My back touched the wall, trying to find a flaw, something to distinguish the flower on Wolf’s letter from the one on the case. I loved the one on the case. So much so that it’d been the inspiration for my tattoos. The watercolor flowers had been a tribute to my dad and even the artist hadn’t come close to the design on the case. It hadn’t been their fault as I’d had them sketch something from my memories. I hadn’t seen the case in years, and all I’d had was the memory of it.

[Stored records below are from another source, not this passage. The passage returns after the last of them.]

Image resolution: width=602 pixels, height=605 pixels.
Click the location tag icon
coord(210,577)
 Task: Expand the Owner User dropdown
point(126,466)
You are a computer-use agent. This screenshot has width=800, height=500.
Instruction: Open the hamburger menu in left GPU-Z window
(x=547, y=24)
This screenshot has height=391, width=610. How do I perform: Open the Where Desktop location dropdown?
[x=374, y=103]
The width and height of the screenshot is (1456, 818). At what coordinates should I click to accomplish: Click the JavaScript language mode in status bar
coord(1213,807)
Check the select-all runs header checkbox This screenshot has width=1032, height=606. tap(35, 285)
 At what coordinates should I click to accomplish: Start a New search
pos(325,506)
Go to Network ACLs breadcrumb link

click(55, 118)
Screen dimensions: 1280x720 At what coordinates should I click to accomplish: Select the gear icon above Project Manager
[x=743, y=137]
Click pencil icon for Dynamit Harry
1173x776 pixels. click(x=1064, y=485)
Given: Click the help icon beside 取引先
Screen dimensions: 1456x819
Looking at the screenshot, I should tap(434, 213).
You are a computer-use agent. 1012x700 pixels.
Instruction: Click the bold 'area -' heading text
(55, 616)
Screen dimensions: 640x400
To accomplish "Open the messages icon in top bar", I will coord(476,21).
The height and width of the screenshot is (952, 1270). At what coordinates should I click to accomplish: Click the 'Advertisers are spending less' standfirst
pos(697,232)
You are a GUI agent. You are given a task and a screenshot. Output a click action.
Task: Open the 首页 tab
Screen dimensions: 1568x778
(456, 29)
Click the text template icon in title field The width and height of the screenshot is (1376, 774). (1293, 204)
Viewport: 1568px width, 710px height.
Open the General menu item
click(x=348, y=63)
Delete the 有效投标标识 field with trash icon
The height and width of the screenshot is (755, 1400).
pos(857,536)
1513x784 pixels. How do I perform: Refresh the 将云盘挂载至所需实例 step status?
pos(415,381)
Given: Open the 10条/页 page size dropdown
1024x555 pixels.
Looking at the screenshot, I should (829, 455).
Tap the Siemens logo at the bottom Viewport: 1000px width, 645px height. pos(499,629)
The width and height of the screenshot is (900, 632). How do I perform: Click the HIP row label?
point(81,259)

I touched my mouth, the case a literal duplicate of the flower in the corner of the letter. Wolf had this same flower as a tattoo on his hip, which was why I’d assumed he’d put it on the letter. The flower represented him.

I didn’t know what I was looking at here. In fact, I was so confused, and my mom squeezed my shoulders. From some far-off place, I heard myself tell her I was fine, and the phone case slid from my fingers easily when she took it from me.

“It’s a shame what happened to this,” she said, and I assumed she meant the crack on the back. Her thumb went down it, the crack right in the center of the flower. She frowned. “I know how much this meant to you.”

It did mean a lot to me. Everything my dad had given me did.

I couldn’t answer her, too busy looking at the flower on the case and then the letter in my hand. I had no words.

Mom’s head tilted. “I remember he felt so bad about that,” she said, giving the case back to me. “That boy who sat with you that night at the party. He felt so bad. He said it broke before he called me.”